Back in “civilization”, one of the volunteers, Matthew Butscheck, he admitted that it was not easy to deal with what was happening in the world. The 26-year-old American boy remembers looking out the windows of the quarantine house and seeing children playing on rocks and climbing. trees He is wearing a mask, something that is incredible.

“I looked out the windows and saw the children playing in masks, like in the apocalypse movies. This is not normal for me. But everyone was saying to me, ‘Now we live like this,'” he told the AP.

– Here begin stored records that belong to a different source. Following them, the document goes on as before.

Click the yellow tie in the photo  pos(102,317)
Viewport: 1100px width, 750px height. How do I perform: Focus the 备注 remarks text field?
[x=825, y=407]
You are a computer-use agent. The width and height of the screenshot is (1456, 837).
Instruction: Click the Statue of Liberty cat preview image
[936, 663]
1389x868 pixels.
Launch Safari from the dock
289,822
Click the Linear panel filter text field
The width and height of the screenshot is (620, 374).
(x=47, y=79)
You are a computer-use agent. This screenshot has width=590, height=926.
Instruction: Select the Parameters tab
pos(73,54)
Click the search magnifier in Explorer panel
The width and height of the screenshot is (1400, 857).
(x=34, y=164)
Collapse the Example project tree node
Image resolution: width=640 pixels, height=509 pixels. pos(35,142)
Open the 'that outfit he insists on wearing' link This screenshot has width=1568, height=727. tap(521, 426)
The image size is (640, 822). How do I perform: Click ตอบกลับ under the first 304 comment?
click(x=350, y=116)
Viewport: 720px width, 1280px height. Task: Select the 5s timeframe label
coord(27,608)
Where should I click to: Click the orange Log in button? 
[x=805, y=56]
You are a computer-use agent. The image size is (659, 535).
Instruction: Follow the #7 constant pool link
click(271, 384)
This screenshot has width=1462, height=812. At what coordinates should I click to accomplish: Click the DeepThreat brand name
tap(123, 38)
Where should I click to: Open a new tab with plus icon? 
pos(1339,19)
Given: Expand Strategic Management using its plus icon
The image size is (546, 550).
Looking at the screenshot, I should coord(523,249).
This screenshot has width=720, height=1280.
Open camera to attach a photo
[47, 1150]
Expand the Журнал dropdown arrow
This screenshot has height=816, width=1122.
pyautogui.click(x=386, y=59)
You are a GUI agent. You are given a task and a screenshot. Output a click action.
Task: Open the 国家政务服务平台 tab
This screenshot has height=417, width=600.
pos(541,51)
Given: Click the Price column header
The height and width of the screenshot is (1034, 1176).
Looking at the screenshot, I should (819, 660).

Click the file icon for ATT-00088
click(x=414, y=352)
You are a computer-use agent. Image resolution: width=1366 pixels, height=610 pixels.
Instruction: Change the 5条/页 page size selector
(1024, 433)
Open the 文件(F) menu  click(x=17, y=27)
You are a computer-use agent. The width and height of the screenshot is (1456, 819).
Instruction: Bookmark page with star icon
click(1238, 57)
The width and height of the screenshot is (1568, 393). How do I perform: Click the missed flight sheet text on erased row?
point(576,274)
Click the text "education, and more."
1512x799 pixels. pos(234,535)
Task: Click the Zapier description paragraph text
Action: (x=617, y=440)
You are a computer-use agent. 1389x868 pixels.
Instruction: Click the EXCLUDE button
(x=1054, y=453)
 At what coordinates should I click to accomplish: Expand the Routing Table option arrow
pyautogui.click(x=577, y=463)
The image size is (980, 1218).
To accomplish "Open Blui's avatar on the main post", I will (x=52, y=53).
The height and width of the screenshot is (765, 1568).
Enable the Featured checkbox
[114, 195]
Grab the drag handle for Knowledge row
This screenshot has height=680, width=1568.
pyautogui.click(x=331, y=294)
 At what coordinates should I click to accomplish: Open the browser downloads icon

Moreover Butscheck, Naomi, 43, and her husband Matthew Saunter, 35, have also been here Kure. In fact, this is already the tenth. time the biologist participates in this project Hawaiian character biannual, which aims to clean the island of invasive plants, garbage, plastic and fishing nets.

However, this return to reality was different for the North American. “With so much uncertainty and so many emotions happening at the same time time… And, you know, our country is divided by so many things … There is an underlying fear in relation to what the future can hide and how people can respond “, explains Naomi, who fears for health and safety. of friends and family.

The companion, on the other hand, reminded the AP of the moment he realized the gravity of the Covid-19. ‘One day I got an email from my sister and she used the word’pandemic‘”, he said, adding that, at the time, he thought he needed more research on the word, because he didn’t know the difference between pandemic, outbreak and epidemic.

However, the biologist also thinks it’s no longer necessary to doit. “It is a word that is already part of the vocabulary of all of us”.